Terhi Kivinen, SVP, Communications, Marketing and IR, Pihlajalinna Plc, +358 40 848 4001, terhi.kivinen@pihlajalinna.fi

Distribution

Nasdaq OMX Helsinki

Key media

investors.pihlajalinna-konserni.fi 

 

Disclaimer

Both Carnegie and Danske Bank are acting exclusively for the Company and no one else and they will not regard any other person (whether or not a recipient of this release) as their respective clients in relation to the Share Issue. Carnegie and Danske Bank will not be responsible to anyone other than Pihlajalinna for providing the protections afforded to their respective clients and will not give advice in relation to the Share Issue or any transaction or arrangement referred to herein. Carnegie and Danske Bank assume no responsibility for the accuracy, completeness or verification of the information set forth in this release and, accordingly, disclaim, to the fullest extent permitted by applicable law, any and all liability which they may otherwise be found to have in respect of this release. Nothing contained in this release is, or shall be relied upon as, a promise or representation as to the past or the future.

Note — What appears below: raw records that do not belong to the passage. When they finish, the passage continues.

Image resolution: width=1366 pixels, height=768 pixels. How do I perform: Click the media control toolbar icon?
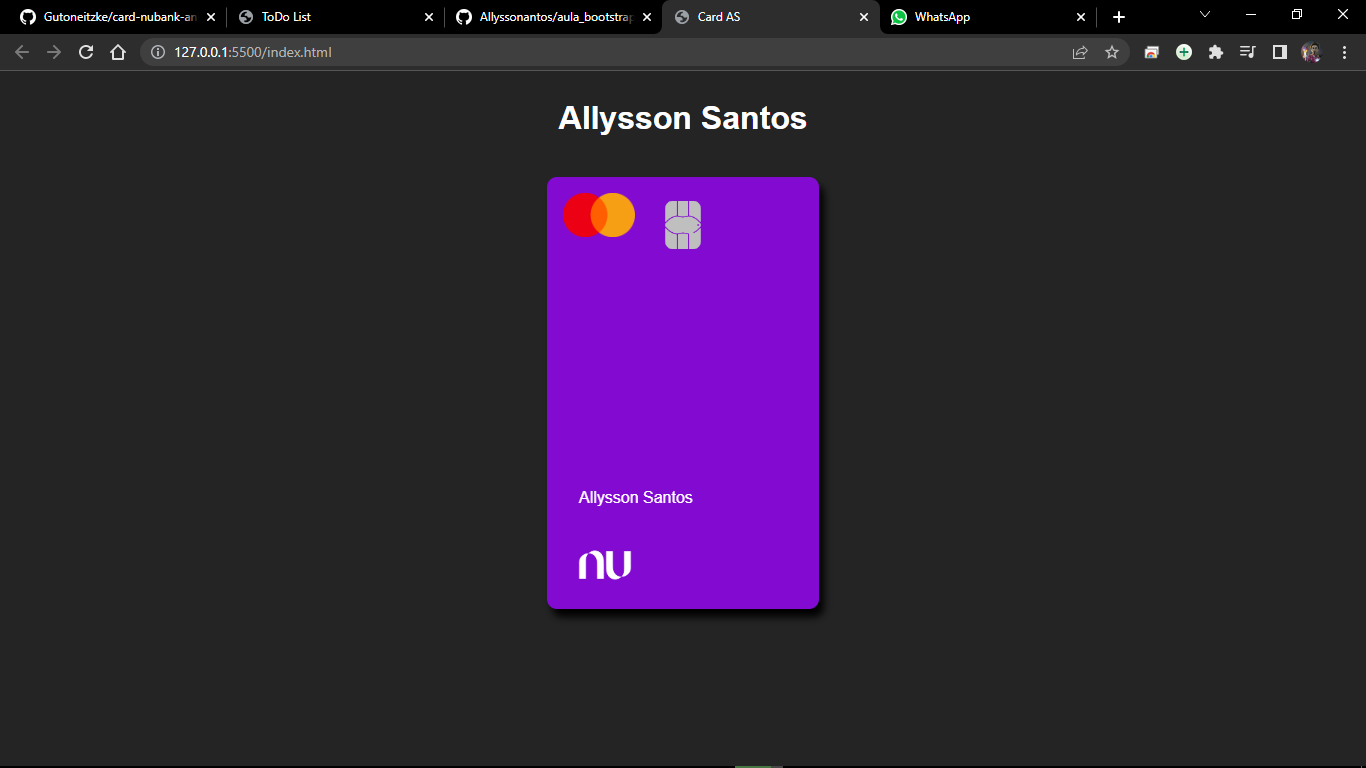click(1247, 52)
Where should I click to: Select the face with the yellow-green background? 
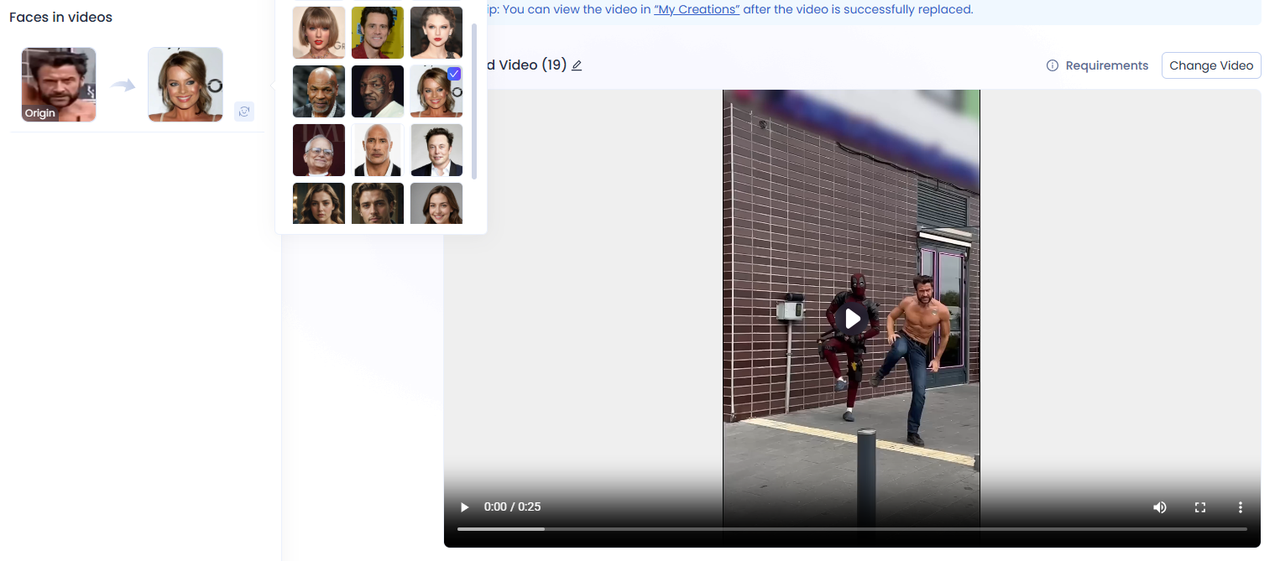(377, 33)
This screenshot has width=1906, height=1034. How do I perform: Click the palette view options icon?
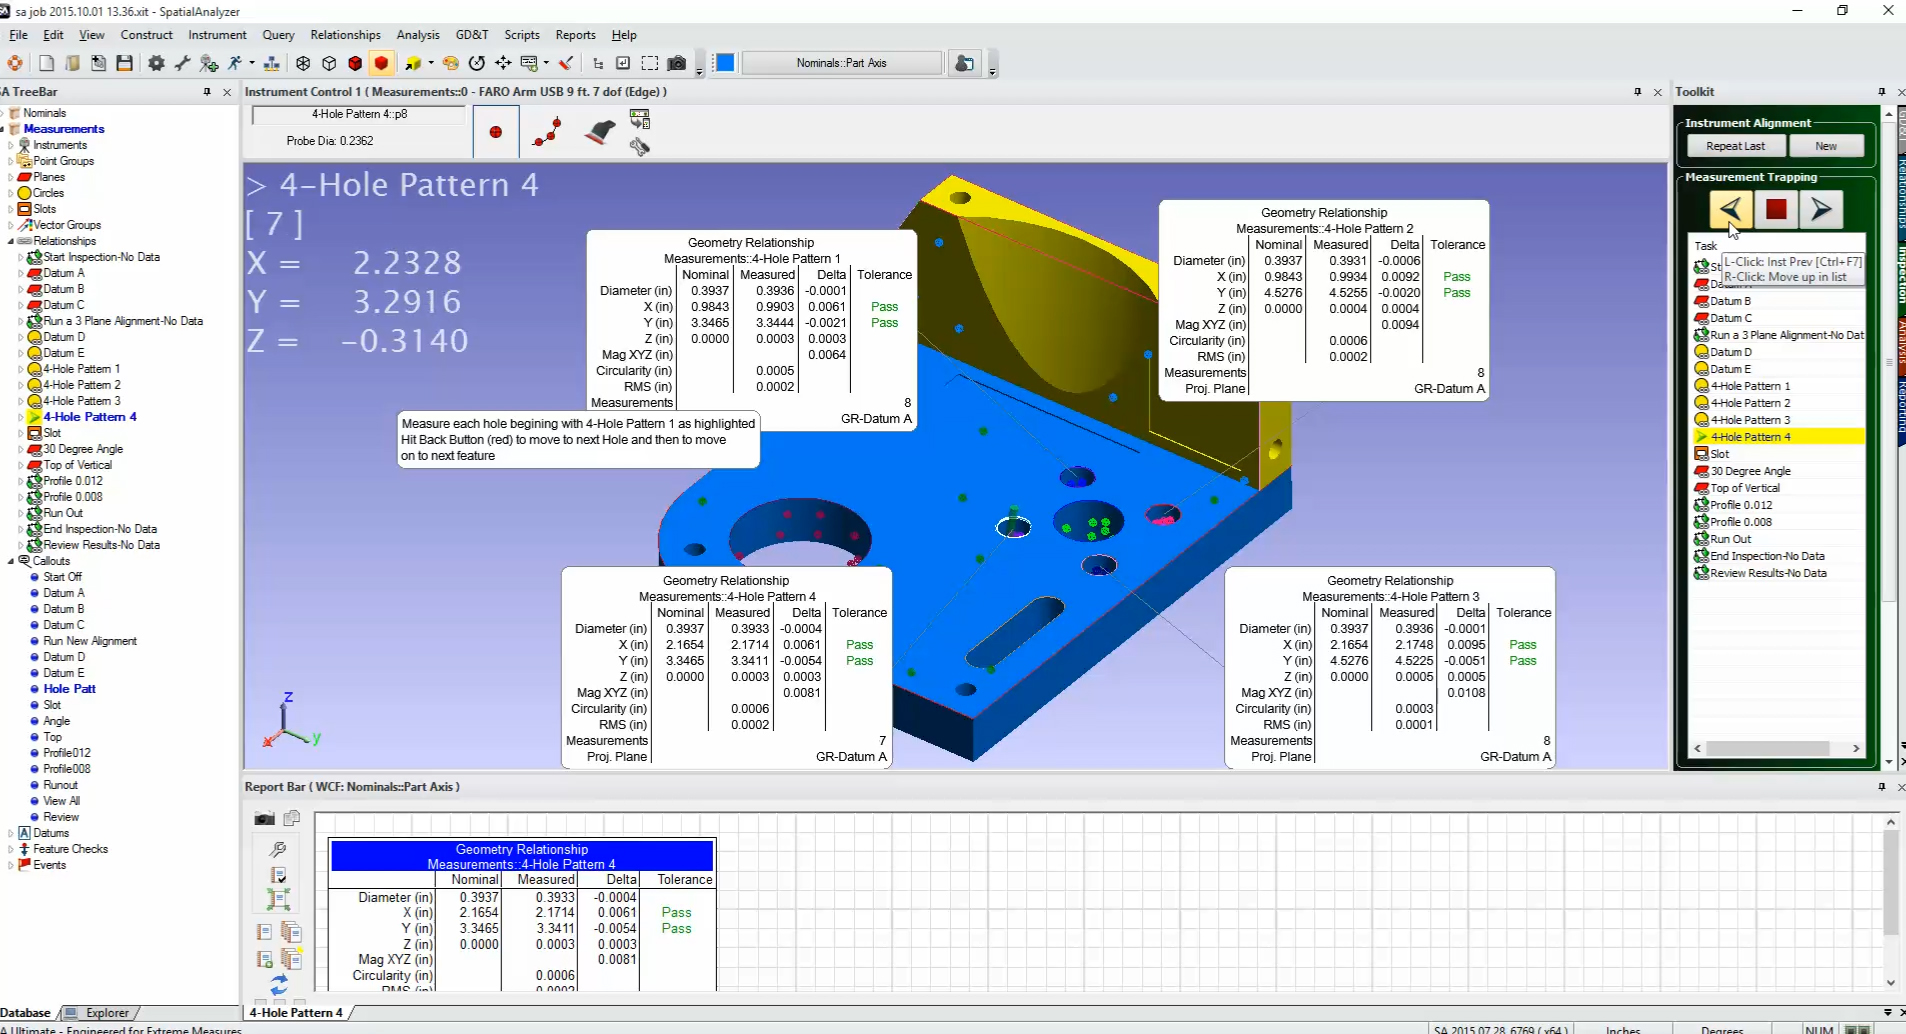tap(452, 63)
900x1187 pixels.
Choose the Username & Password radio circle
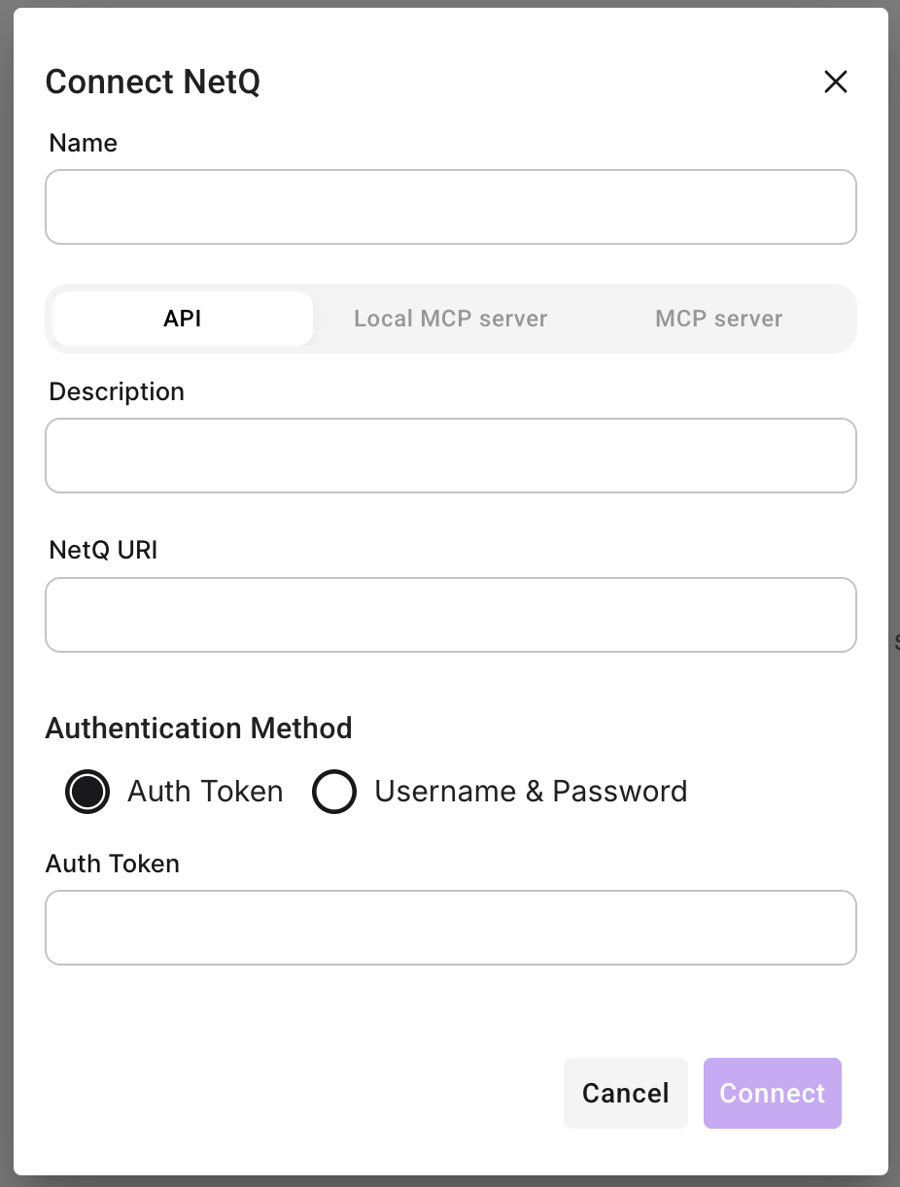334,792
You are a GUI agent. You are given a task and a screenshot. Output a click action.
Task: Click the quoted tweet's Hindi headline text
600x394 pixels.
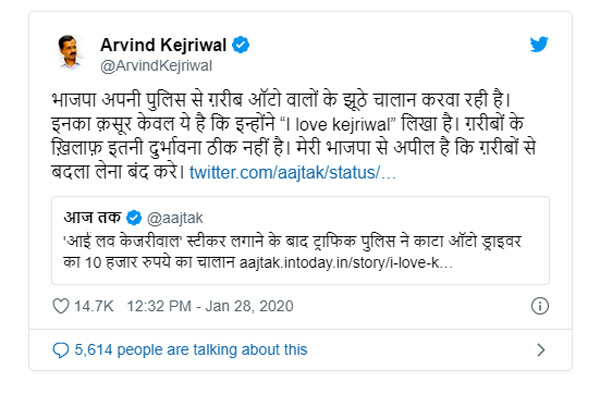[292, 252]
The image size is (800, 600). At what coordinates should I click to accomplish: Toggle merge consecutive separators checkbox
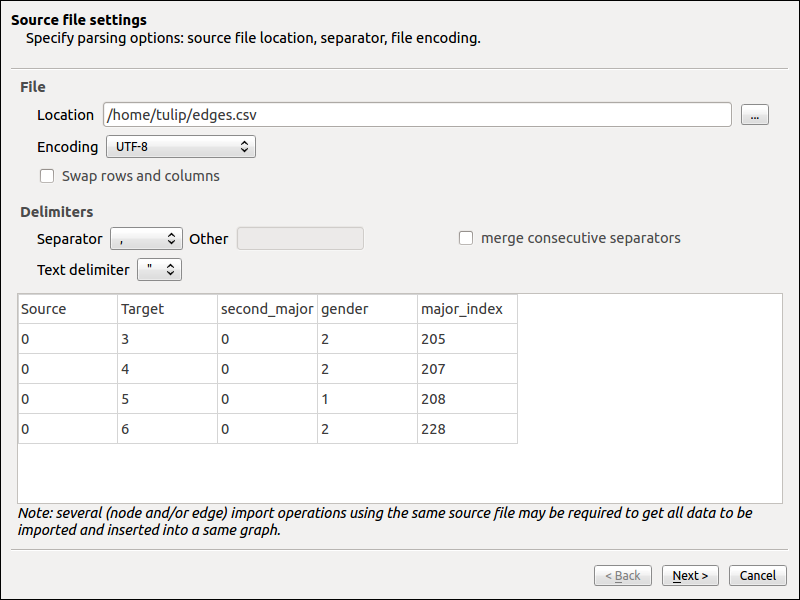click(466, 238)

The information contained herein is not for publication or distribution, directly or indirectly, in or into the United States, Canada, Australia, Hong Kong, South Africa or Japan. This release does not constitute an offer of securities for sale in the United States, nor may the securities be offered or sold in the United States absent registration or an exemption from registration as provided in the U.S. Securities Act of 1933, as amended, and the rules and regulations thereunder. There is no intention to register any portion of the Share Issue in the United States or to conduct a public offering of securities in the United States.

The issue, exercise or sale of securities in the Share Issue are subject to specific legal or regulatory restrictions in certain jurisdictions. Pihlajalinna assumes no responsibility in the event there is a violation by any person of such restrictions.

The information contained herein shall not constitute an offer to sell or the solicitation of an offer to buy, nor shall there be any sale of the securities referred to herein in any jurisdiction in which such offer, solicitation or sale would be unlawful prior to registration, exemption from registration or qualification under the securities laws of any such jurisdiction.

Pihlajalinna has not authorized any offer to the public of securities in any Member State of the European Economic Area. The securities referred to in this release may only be offered in Relevant Member States (a) to any legal entity which is a qualified investor as defined in the Prospectus Directive; or (b) in any other circumstances falling within Article 3(2) of the Prospectus Directive. For the purposes of this paragraph, the expression "Prospectus Directive" means Directive 2003/71/EC (and amendments thereto).

This communication is directed only at (i) persons who are outside the United Kingdom or (ii) persons who have professional experience in matters relating to investments falling within Article 19(5) of the Financial Services and Markets Act 2000 (Financial Promotion) Order 2005 (the Order) and (iii) high net worth entities, and other persons to whom it may lawfully be communicated, falling within Article 49(2) of the Order (all such persons together being referred to as relevant persons). Any investment activity to which this communication relates will only be available to and will only be engaged with, relevant persons. Any person who is not a relevant person should not act or rely on this document or any of its contents.